Kosten und Gebühren bei Zwangsversteigerungen
Gebühren beim Immobilienerwerb
Welche Gebühren fallen bei Zwangsversteigerungen an?
Jeder Immobilienkäufer muss beim Kauf die Grunderwerbsteuer entrichten. Der Steuersatz liegt bei 3,5 Prozent von der Bemessungsgrundlage, kann jedoch in einzelnen Bundesländern abweichen. Bei Zwangsversteigerungen bildet das jeweilige Gebot und die bestehen bleibenden Rechte die Grundlage zur Ermittlung des Zahlbetrags. Erwerber sind zudem verpflichtet, die Kosten für die Eintragung ins Grundbuch zu übernehmen. Die Höhe wird an Hand des amtlichen Schätzwertes und der Gebührentabelle ermittelt.
Im Unterschied zum "herkömmlichen" Kauf einer Immobilien fallen keine Notargebühren für den Kaufvertrag an. Das Amtsgericht erhebt stattdessen eine Zuschlgasgebühr, die geringer ausfällt und sich an der Höhe des Gebots orientiert.

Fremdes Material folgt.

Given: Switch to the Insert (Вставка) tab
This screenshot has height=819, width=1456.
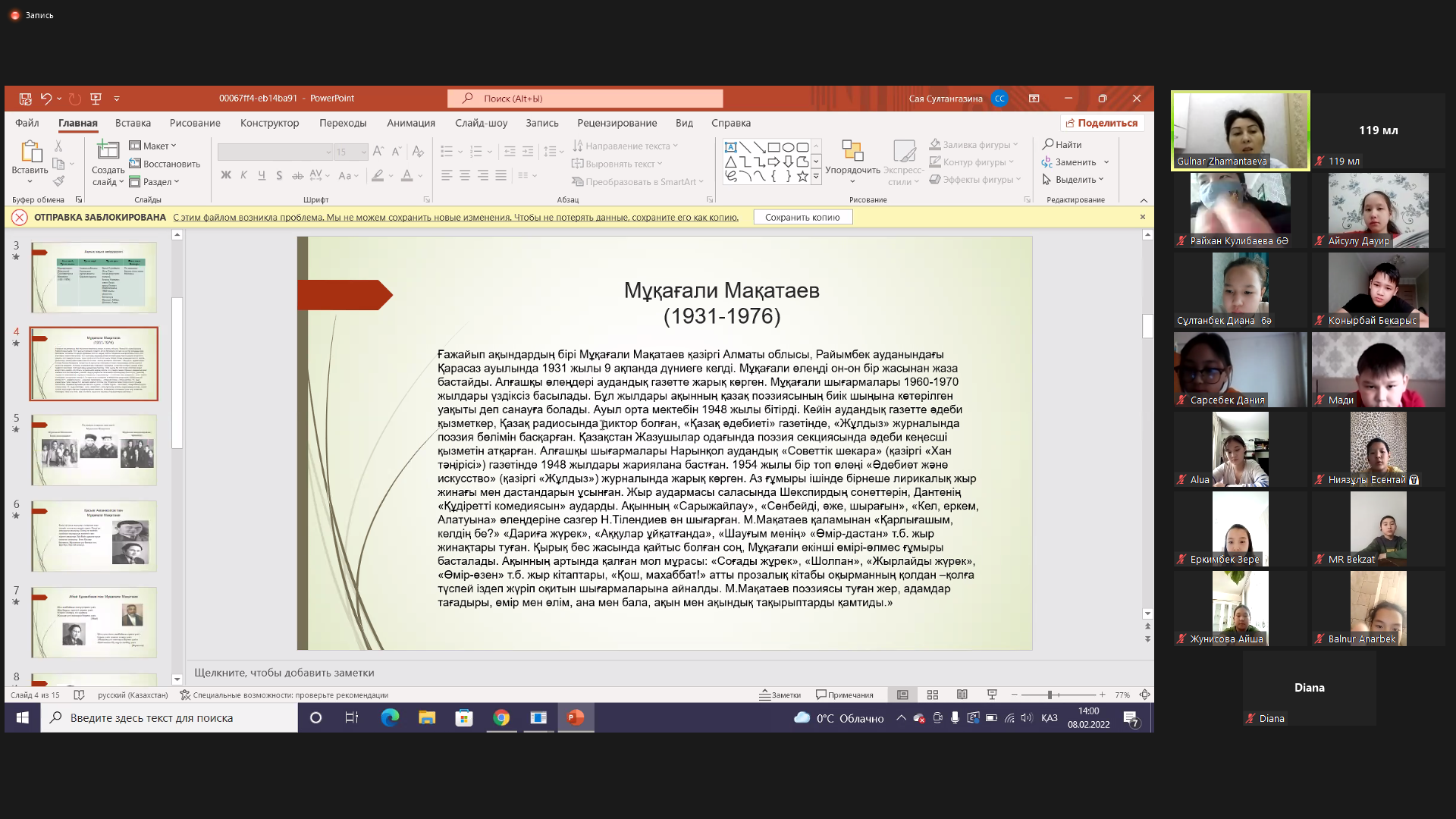Looking at the screenshot, I should 133,123.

Die Zahlung der restlichen Kaufsumme vermindert um die bereits hinterlegte Sicherheitsgebühr müssen innerhalb von vier bis acht Wochen nach Zuschlagserteilung entrichtet werden. Dazu legt das Amtsgericht den sogenannten Verteilungstermin fest. Der Restbetrag wird ab dem Zeitpunkt des Zuschlags mit vier Prozent verzinst, so dass sich der Zahlbetrag für den Erwerber erhöht.
Wann fallen die Kosten und Gebühren an?
Die Sicherheitsleistung in Höhe von zehn Prozent des festgesetzten Verkehrswertes muss sofort bei Abgabe des Gebots nachgewiesen werden. Daher ist es ratsam, rechtzeitig vor dem Versteigerungstermin mit der Hausbank über die Sicherheitenstellung zu sprechen. Wer den Zuschlag erhält, hat nach dem Termin zwischen vier und acht Wochen Zeit, den Restbetrag an das Gericht zu zahlen.

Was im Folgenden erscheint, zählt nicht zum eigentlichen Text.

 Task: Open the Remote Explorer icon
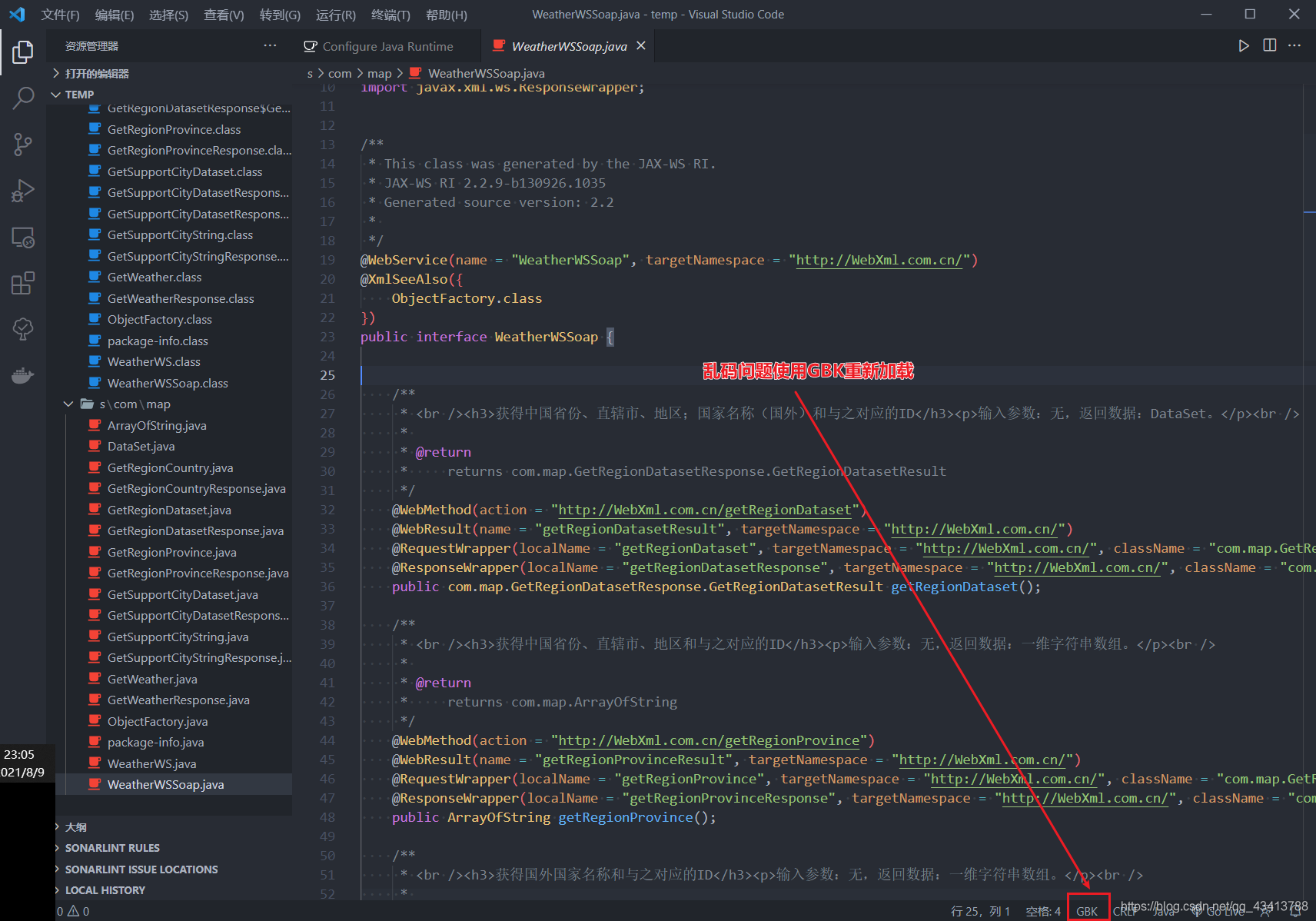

Das zuständige Gericht legt dazu den sogenannten Verteilungstermin fest. Allerdings muss der Erwerber für den Zeitraum der Zuschlagserteilung bis zum Zahltermin einen Zuschlag von vier Prozent auf den Restbetrag entrichten. Eine Alternative ist, den Betrag bereits vor der Versteigerung beim Gericht zu hinterlegen. Weiterhin fallen die Kosten für die Grundbucheintragung sowie die Zuschlagsgebühr an. Daran schließt sich die Zahlungsaufforderung des zuständigen Finanzamts zur Zahlung der Grunderwerbsteuer an.
Wie hoch ist der Kaufpreis bei der Zwangsversteigerung?
Das Amtsgericht legt vor einer Zwangsversteigerung an Hand eines Wertgutachtens einen Preis fest. Für die Abgabe der Gebote gilt, dass mindestens 50 Prozent dieses Wertes erreicht werden müssen. Andernfalls muss die Versteigerung wiederholt werden. Sofern das Gebot zwar die 50 Prozent-Grenze übersteigt, aber unter einem Wert von 70 Prozent des Wertes bleibt, können die Gläubiger den Zuschlag verweigern.
Die Höhe des sogenannten geringsten Gebots setzt sich zusammen aus:
- dem Mindestbargebot und
- den bestehen bleibenden Rechten.
Das Mindestbargebot beinhaltet den in bar zu zahlenden Mindestteil, die Kosten des Versteigerungsverfahren, öffentliche Lasten sowie Zinsen für vorrangige Rechte. Die bestehen bleibenden rechte fallen nicht bei jedem Verfahren an. Vor dem Start der Bietzeit wird das geringste Gebot veröffentlicht. Jeder Bieter kann so den tatsächlich zu zahlenden Preis erkennen.